BRIEF:
Reproduce the records below word for word, from their first line down to and including the line that contains "Action: (x=103, y=134)".

[Start ENTRIES PROVIDED]

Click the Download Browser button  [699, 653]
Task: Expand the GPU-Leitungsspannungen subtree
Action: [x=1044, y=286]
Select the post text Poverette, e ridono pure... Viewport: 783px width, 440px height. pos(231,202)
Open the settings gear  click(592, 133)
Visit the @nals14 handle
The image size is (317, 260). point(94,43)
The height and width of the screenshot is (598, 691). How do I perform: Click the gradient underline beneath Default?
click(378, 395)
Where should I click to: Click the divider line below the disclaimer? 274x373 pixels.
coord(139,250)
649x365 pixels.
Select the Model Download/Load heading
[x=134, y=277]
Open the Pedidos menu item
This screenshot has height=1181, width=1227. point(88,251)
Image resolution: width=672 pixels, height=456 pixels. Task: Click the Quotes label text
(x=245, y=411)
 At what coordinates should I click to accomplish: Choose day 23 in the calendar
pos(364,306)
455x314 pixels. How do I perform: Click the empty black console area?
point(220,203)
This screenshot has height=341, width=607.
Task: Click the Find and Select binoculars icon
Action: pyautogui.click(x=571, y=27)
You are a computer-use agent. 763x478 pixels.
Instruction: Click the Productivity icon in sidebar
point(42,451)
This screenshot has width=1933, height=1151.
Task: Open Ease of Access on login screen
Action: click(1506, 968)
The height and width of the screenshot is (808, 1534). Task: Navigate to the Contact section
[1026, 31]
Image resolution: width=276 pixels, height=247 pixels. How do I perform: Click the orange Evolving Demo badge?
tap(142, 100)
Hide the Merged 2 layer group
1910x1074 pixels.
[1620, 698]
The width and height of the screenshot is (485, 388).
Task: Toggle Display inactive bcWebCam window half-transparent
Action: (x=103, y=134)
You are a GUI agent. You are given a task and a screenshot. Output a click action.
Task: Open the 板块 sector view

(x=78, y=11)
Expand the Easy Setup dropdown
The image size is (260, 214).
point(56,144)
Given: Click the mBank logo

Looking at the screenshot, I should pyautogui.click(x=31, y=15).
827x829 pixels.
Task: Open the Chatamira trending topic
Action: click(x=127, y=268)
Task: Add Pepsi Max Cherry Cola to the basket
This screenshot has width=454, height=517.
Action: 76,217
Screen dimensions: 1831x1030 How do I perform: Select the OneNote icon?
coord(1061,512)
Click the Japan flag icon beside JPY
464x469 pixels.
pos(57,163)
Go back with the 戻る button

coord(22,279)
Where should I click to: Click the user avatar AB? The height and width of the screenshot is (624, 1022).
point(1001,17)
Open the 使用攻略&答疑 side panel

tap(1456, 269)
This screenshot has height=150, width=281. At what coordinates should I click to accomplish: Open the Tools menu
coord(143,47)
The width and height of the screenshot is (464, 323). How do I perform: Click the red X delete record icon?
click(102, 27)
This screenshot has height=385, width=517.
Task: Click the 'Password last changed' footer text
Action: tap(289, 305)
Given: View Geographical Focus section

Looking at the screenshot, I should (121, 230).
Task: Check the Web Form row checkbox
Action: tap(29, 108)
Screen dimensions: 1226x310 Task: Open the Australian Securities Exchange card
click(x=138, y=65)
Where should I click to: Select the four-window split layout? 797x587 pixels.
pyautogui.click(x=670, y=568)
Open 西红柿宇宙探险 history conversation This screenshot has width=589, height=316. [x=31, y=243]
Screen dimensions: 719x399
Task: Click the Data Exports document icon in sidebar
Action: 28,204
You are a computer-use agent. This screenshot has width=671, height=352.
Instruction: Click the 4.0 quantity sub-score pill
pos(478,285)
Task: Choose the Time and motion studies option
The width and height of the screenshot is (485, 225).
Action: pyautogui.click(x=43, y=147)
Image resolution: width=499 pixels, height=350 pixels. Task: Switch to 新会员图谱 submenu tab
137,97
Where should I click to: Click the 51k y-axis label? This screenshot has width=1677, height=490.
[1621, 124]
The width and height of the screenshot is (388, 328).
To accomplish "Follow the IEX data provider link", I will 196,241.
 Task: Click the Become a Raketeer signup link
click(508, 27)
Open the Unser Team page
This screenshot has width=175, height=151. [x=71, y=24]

[End ENTRIES PROVIDED]

TASK RESULT:
Click the Download Browser button  [699, 653]
Task: Expand the GPU-Leitungsspannungen subtree
Action: [x=1044, y=286]
Select the post text Poverette, e ridono pure... Viewport: 783px width, 440px height. pos(231,202)
Open the settings gear  click(592, 133)
Visit the @nals14 handle
The image size is (317, 260). point(94,43)
The height and width of the screenshot is (598, 691). How do I perform: Click the gradient underline beneath Default?
click(378, 395)
Where should I click to: Click the divider line below the disclaimer? 274x373 pixels.
coord(139,250)
649x365 pixels.
Select the Model Download/Load heading
[x=134, y=277]
Open the Pedidos menu item
This screenshot has height=1181, width=1227. point(88,251)
Image resolution: width=672 pixels, height=456 pixels. Task: Click the Quotes label text
(x=245, y=411)
 At what coordinates should I click to accomplish: Choose day 23 in the calendar
pos(364,306)
455x314 pixels. How do I perform: Click the empty black console area?
point(220,203)
This screenshot has height=341, width=607.
Task: Click the Find and Select binoculars icon
Action: pyautogui.click(x=571, y=27)
You are a computer-use agent. 763x478 pixels.
Instruction: Click the Productivity icon in sidebar
point(42,451)
This screenshot has width=1933, height=1151.
Task: Open Ease of Access on login screen
Action: click(1506, 968)
The height and width of the screenshot is (808, 1534). Task: Navigate to the Contact section
[1026, 31]
Image resolution: width=276 pixels, height=247 pixels. How do I perform: Click the orange Evolving Demo badge?
tap(142, 100)
Hide the Merged 2 layer group
1910x1074 pixels.
[1620, 698]
The width and height of the screenshot is (485, 388).
Task: Toggle Display inactive bcWebCam window half-transparent
Action: (x=103, y=134)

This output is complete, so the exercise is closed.